■ LIST OF TASKS:
1. In the manga review, copy word for word the passage from "She Loves to Cook, and She Loves to Eat GN" up to and including "means to her.".
2. According to the manga review, who lettered She Loves to Cook, and She Loves to Eat?

■ TEXT TO READ:
-- START --

She Loves to Cook, and She Loves to Eat

GN 2

She Loves to Cook, and She Loves to Eat GN 2

Nomoto and Kasuga have evolved their shared meals into a real friendship, even as both women occasionally worry that they're taking advantage of the other. But they're also slowly opening up, and when Kasuga tells Nomoto about why she doesn't like to go home to her family and how they treated her as “the girl,” Nomoto finds herself touched—and questioning what Kasuga really means to her.

She Loves to Cook, and She Loves to Eat is translated by Caleb David Cook and lettered by Phil Christie.


Note: You can read our review of the first volume here.

Kasuga and Nomoto are still at it—Nomoto enjoys putting her culinary talents to use in ways she's never been able to before, while Kasuga is happy to eat what she provides, and the two genuinely enjoy spending time together. Things have gotten to the point where they plan to spend the holidays together. Simply put, most of this book is a (delightful) lather-rinse-repeat of volume 1: Nomoto cooks. Kasuga eats. There are many shots of Kasuga putting food in her mouth. It's calm and lovely, unless, of course, you dislike those detailed images of Kasuga taking a bite.

-- END --

■ DATASET EXTRACT:
-- START --

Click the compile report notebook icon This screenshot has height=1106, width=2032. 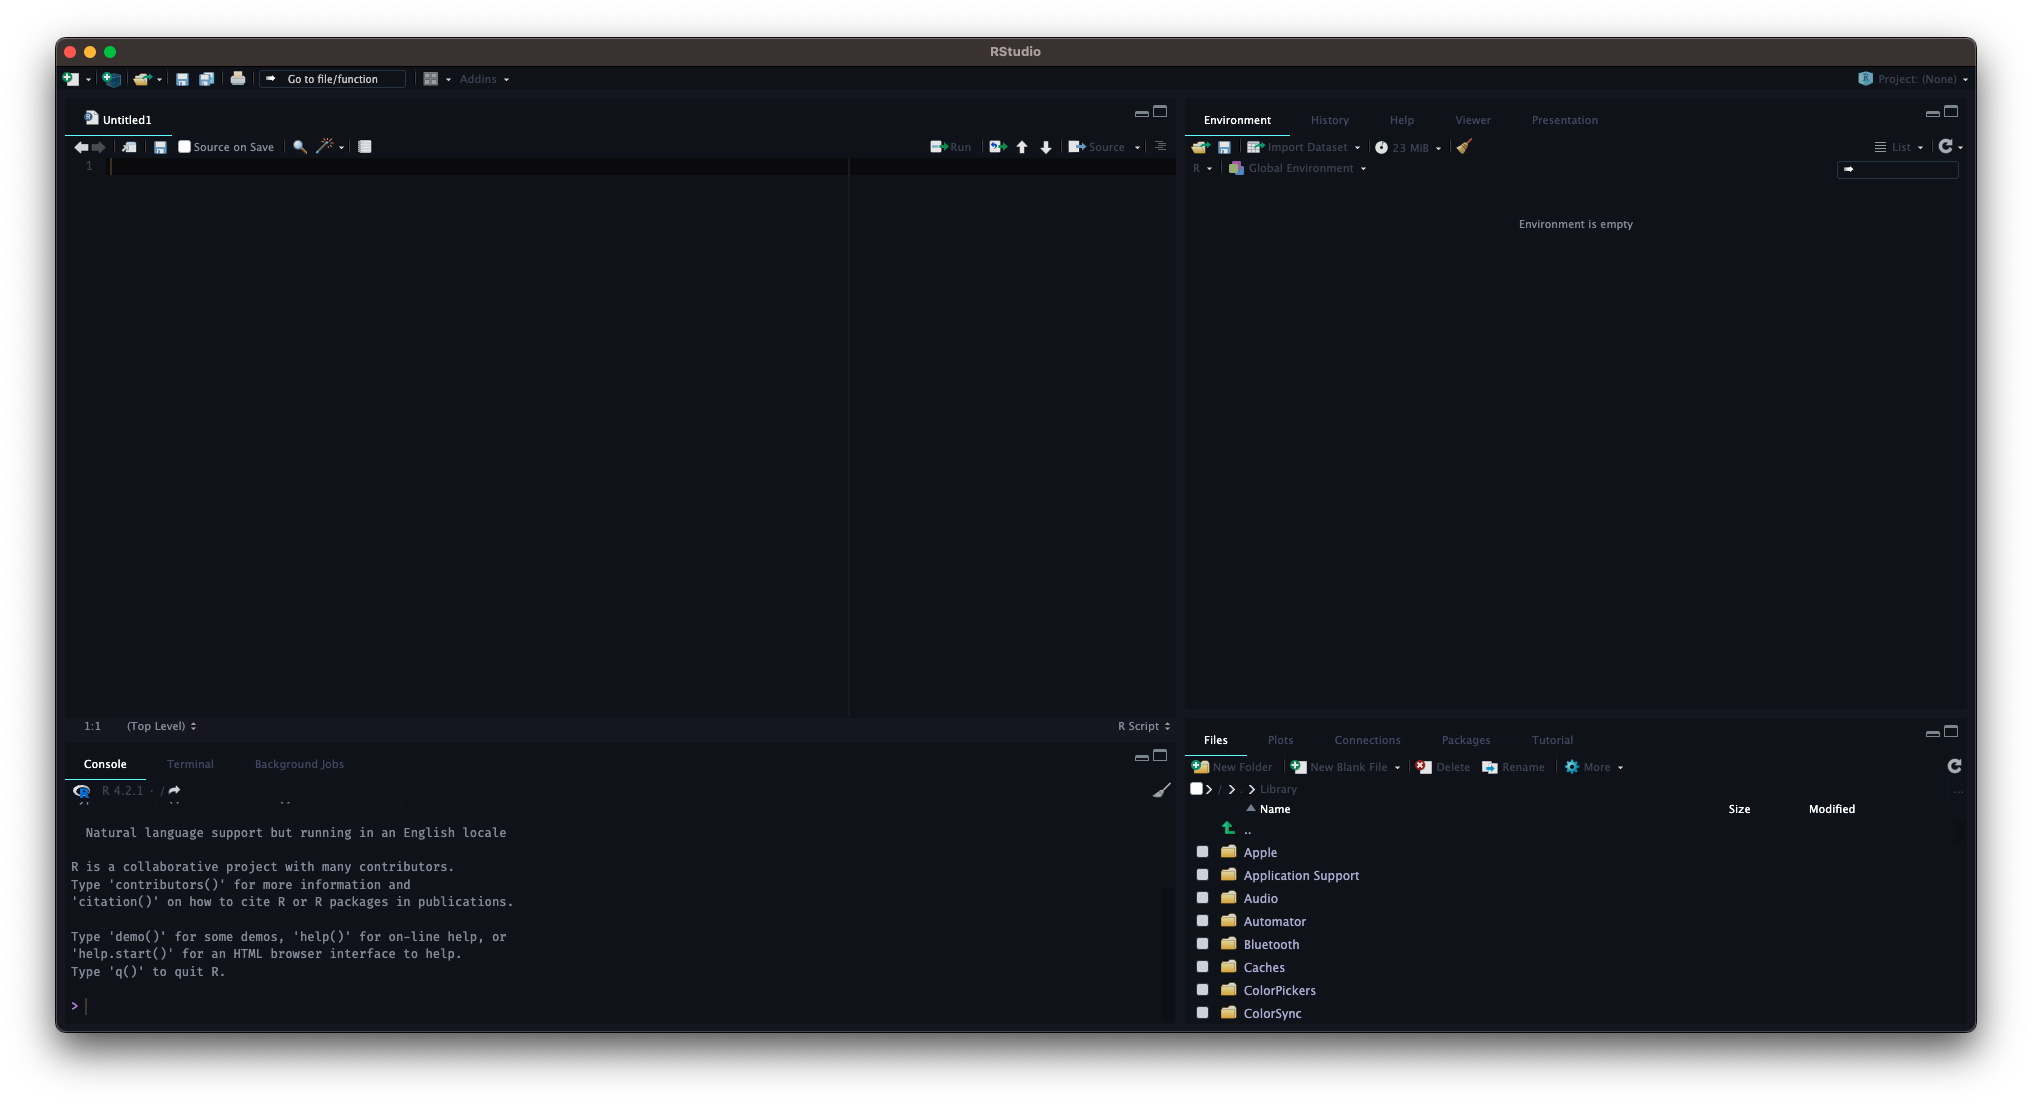tap(365, 147)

-- END --

■ RESPONSES BY TASK:
1.
She Loves to Cook, and She Loves to Eat GN 2

Nomoto and Kasuga have evolved their shared meals into a real friendship, even as both women occasionally worry that they're taking advantage of the other. But they're also slowly opening up, and when Kasuga tells Nomoto about why she doesn't like to go home to her family and how they treated her as “the girl,” Nomoto finds herself touched—and questioning what Kasuga really means to her.

2. Phil Christie